Background:

Relapsed or refractory (R/R) acute lymphoblastic leukemia (ALL) and lymphoblastic lymphoma (LL) remain challenging to treat, particularly in older patients and those with a T-cell phenotype. Venetoclax (VEN), a selective BCL-2 inhibitor, has shown preclinical synergy with vincristine (VCR) in multiple preclinical ALL models. Following the previously reported establishment of the recommended Phase II dose (RP2D), we now report the results of the Phase II (Ph2) portion of EA9152 (VEN 600 mg daily with weekly L-VCR 2.25 mg/m² IV or VCR 1.5 mg/m2 IV capped at 2 mg), evaluating efficacy and safety in this high-risk population.

Methods:

This open-label, multicenter Phase II study enrolled adults (≥18 years) with R/R B- or T-cell ALL or LL. The phase II portion of this trial was a single-arm, open-label study evaluating the combination of VEN (600 mg po D1–28) with either L-VCR (2.25 mg/m² IV weekly x4) or vincristine sulfate (VCR) (1.4 mg/m² IV weekly x4). Following the market withdrawal of L-VCR in the United States in April 2022, no new patients were initiated on this formulation and patients already receiving L-VCR were transitioned to VCR at the start of their next treatment cycle or sooner if necessitated by drug availability. Prior VCR but not VEN exposure was permitted in Ph2. The primary endpoint was achievement of a complete response or complete response with incomplete count recovery CR + CRi rate by end of cycle 3. Secondary endpoints included measurable residual disease (MRD) response, progression free survival (PFS), overall survival (OS), and safety. The association of phenotype with response and time-to-event were evaluated using Fisher's exact test and the Cox proportional hazards model, respectively.

Results:

Twenty-one eligible patients were treated (B-cell ALL/LL: n=12; T-cell ALL/LL: n=9). The trial was terminated early after 22/56 patients were accrued on account of withdrawal of sponsor support. Median age was 50 years and 76.2% were male. Performance status was 0–1 in 85.7%. All patients had received prior chemotherapy; 47.6% had undergone prior transplant. Median number of treatment cycles was 1 (2 for B-cell, 1 for T-cell). By end of cycle 3, no patients in the B-cell cohort (0/12; 90% CI, 0.00–0.22) achieved CR or CRi, 8 had stable disease (SD). In the T-cell cohort, 1 of 9 patients (11.1%; 90% CI, 0.01–0.43) achieved CR, 1 achieved PR and 1 had SD. There was no statistically significant difference in CR + CRi rate between phenotypes (p=0.43). None of the patients achieved an MRD-negative CR/CRi by flow cytometry or molecular methods. At the time of this analysis, 16 of 21 patients had died. Median overall survival (OS) was 4.3 months (95% CI, 1.5–22.0) for B-cell and 10.2 months (95% CI, 2.0–16.4) for T-cell patients (HR 1.32, p=0.60). Median PFS was 2.9 months (95% CI, 1.7–3.7) for B-cell and 1.2 months (95% CI, 0.7–4.6) for T-cell cohorts (HR 2.18, p=0.18).

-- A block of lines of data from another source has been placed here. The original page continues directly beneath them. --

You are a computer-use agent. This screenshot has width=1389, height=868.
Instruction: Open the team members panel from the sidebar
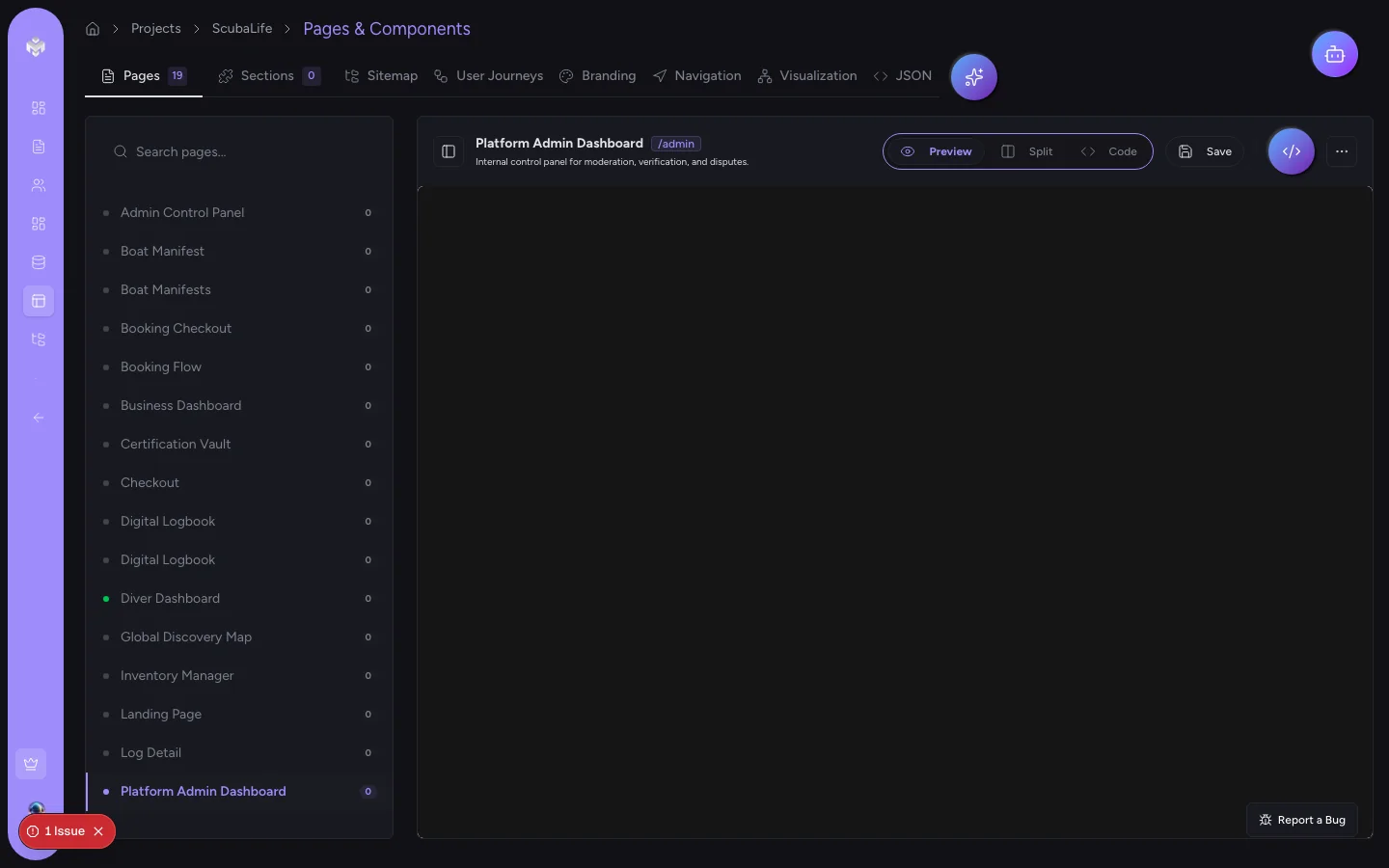point(39,185)
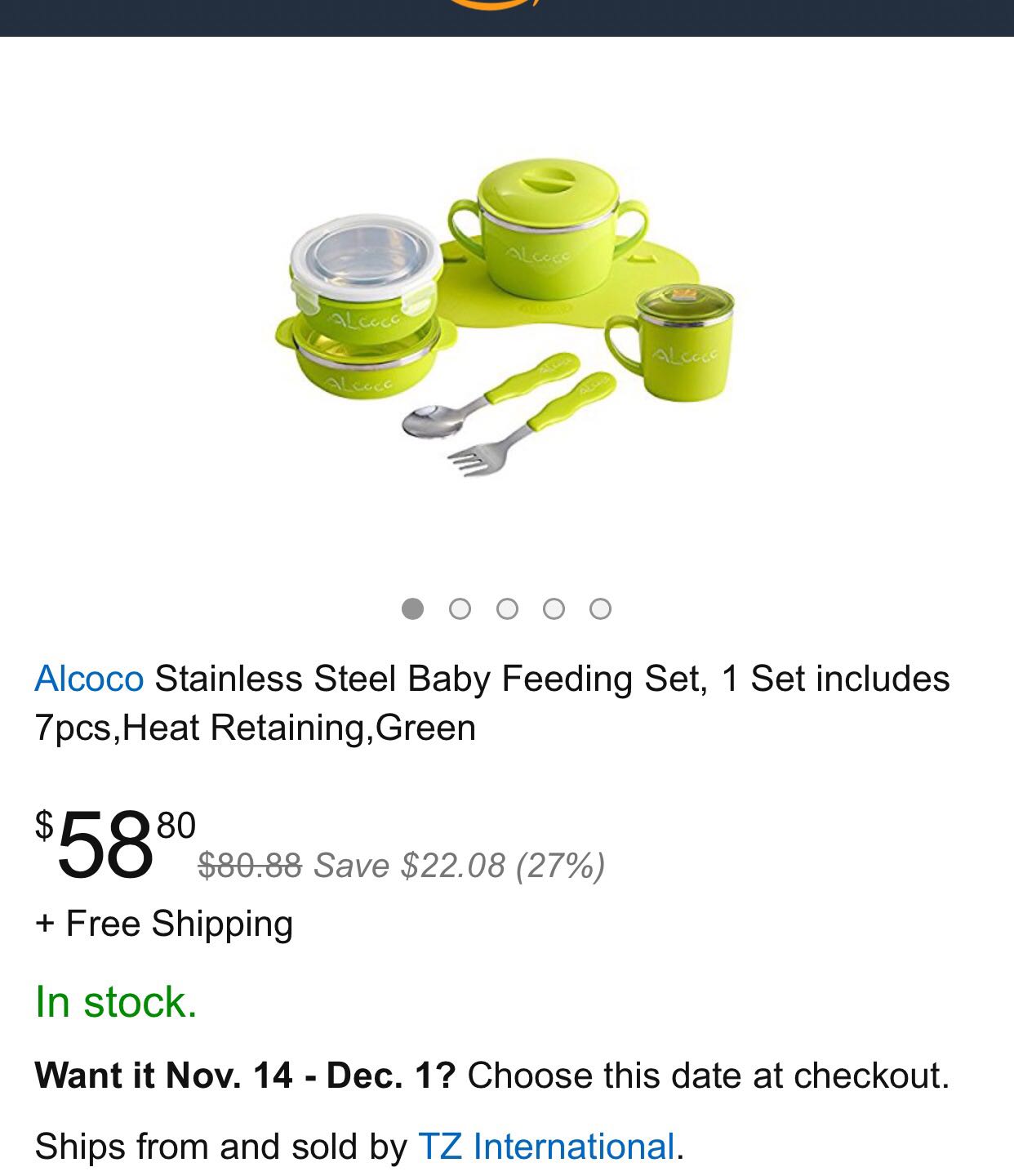1014x1176 pixels.
Task: Go to the fifth image dot
Action: pyautogui.click(x=601, y=609)
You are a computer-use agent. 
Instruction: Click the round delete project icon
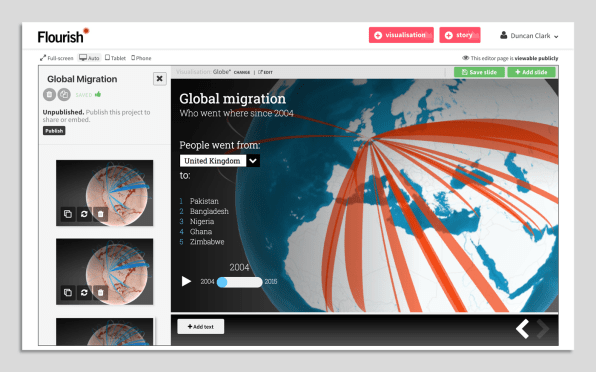(49, 94)
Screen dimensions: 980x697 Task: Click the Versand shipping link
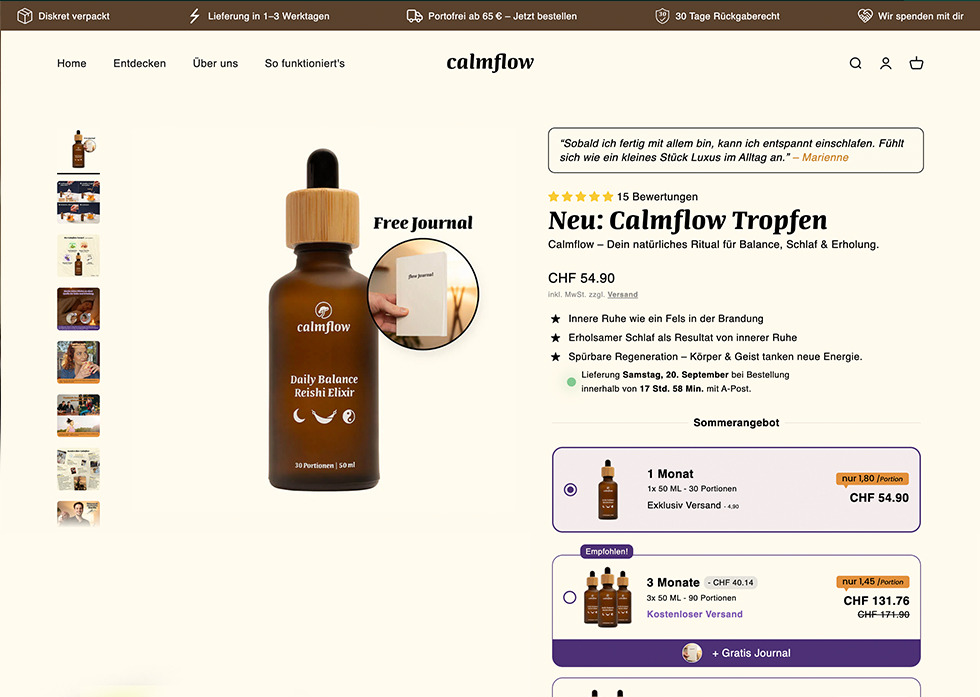pos(622,294)
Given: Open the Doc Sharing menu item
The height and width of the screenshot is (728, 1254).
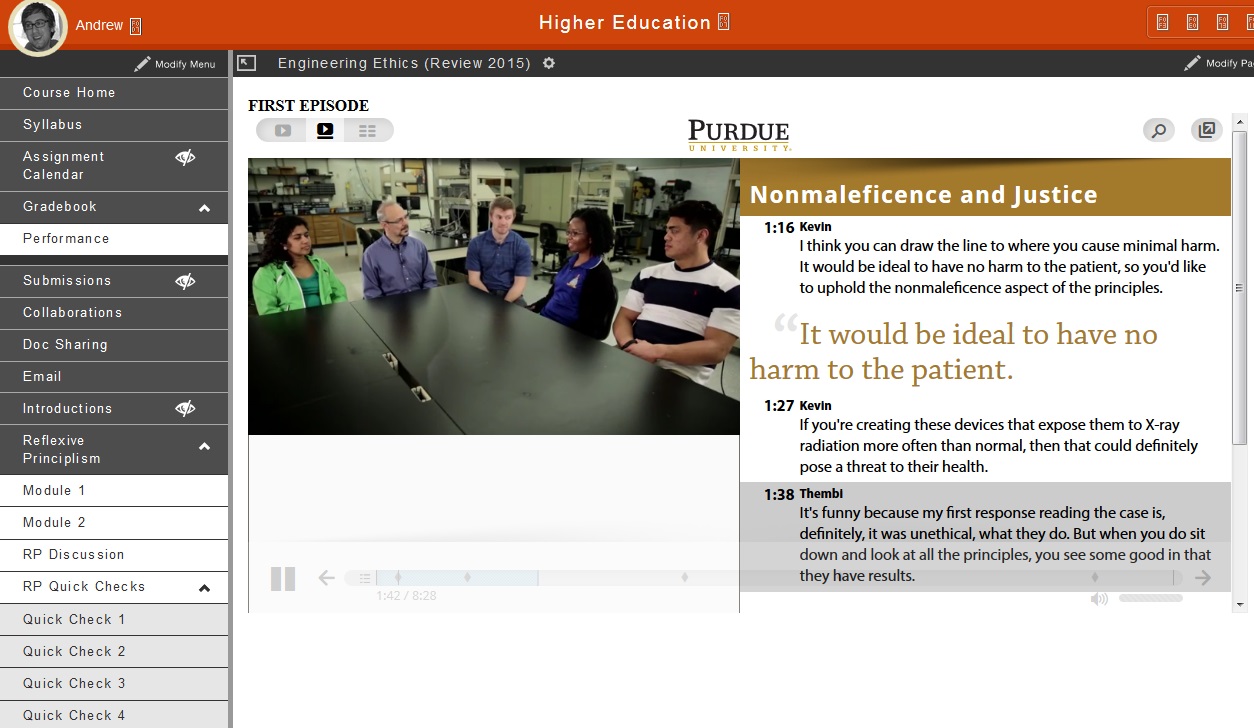Looking at the screenshot, I should tap(65, 345).
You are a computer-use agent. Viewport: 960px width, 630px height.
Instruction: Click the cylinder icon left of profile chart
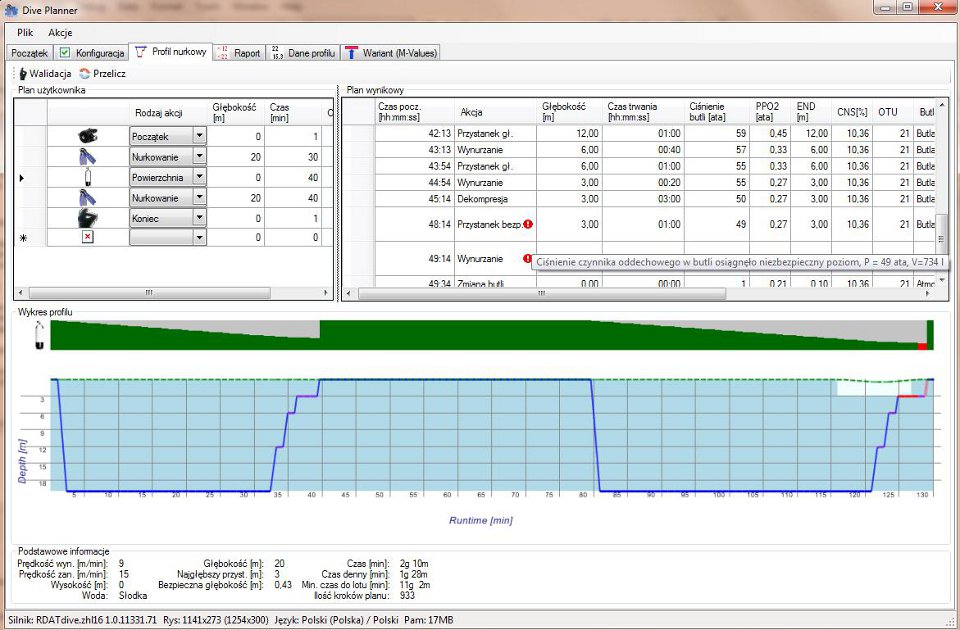[x=39, y=335]
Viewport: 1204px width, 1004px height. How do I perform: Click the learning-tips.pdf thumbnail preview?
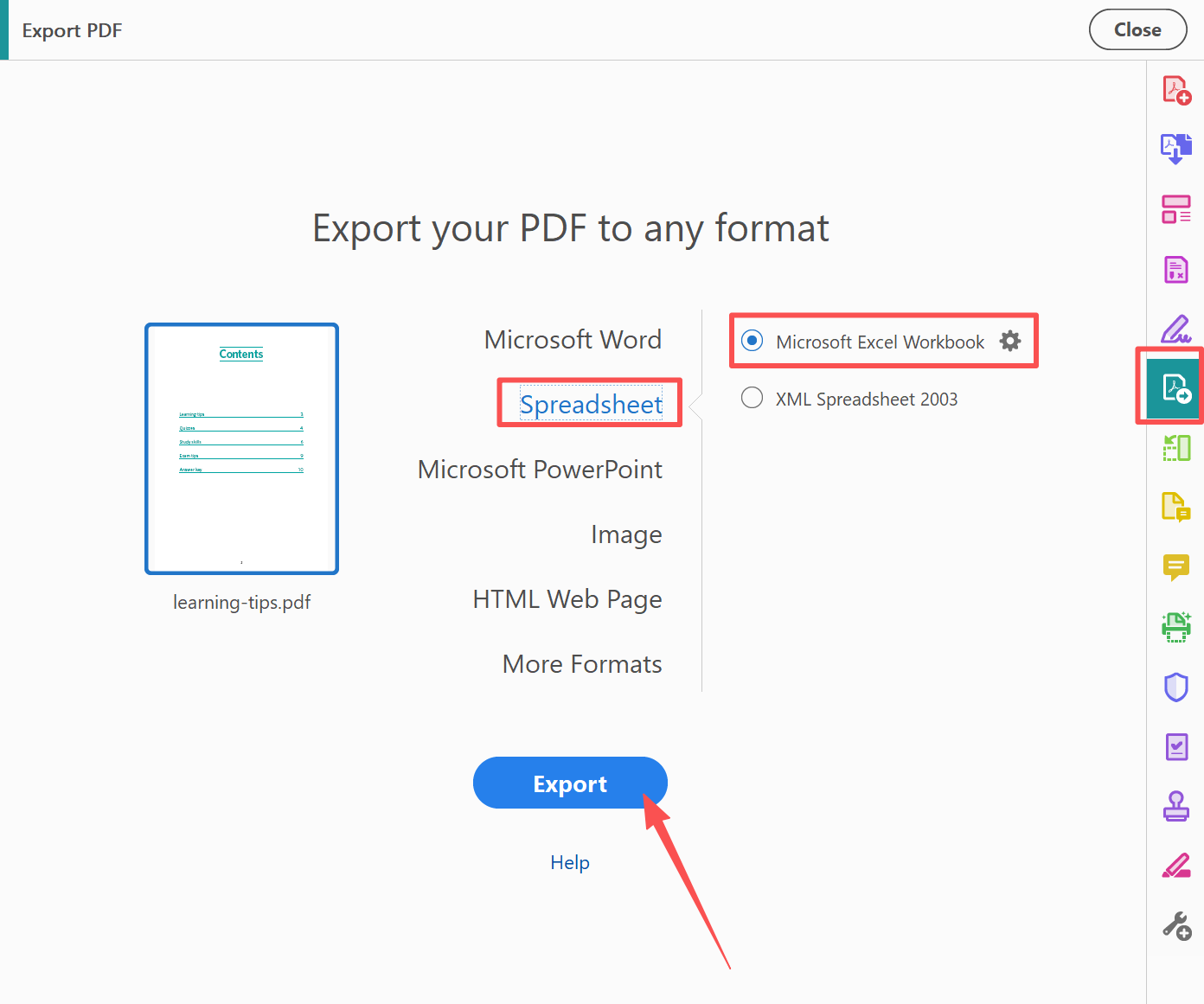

Grade 3–5 treatment-related adverse events occurred in most patients. One T-cell patient experienced grade 5 respiratory failure. Among 16 patients enrolled under the revised protocol using VCR, only 1 experienced grade 3 peripheral motor neuropathy, and no peripheral sensory neuropathy was reported (combined AE rate 0.06; 90% CI, 0.00–0.26). Tumor lysis syndrome was not observed in this cohort.

Conclusions:

The combination of VEN at the established RP2D and L-VCR/VCR was feasible and had an acceptable safety profile in heavily pretreated patients with R/R ALL/LL. However, response rates, including CR/CRi and MRD negativity, were limited, particularly in the B-cell cohort. Median OS and PFS remain poor in both subtypes, highlighting the need for improved strategies in this high-risk population. Venetoclax, in combination with other chemotherapy regimens, has shown encouraging response rates warranting continued exploration of its benefit in ALL.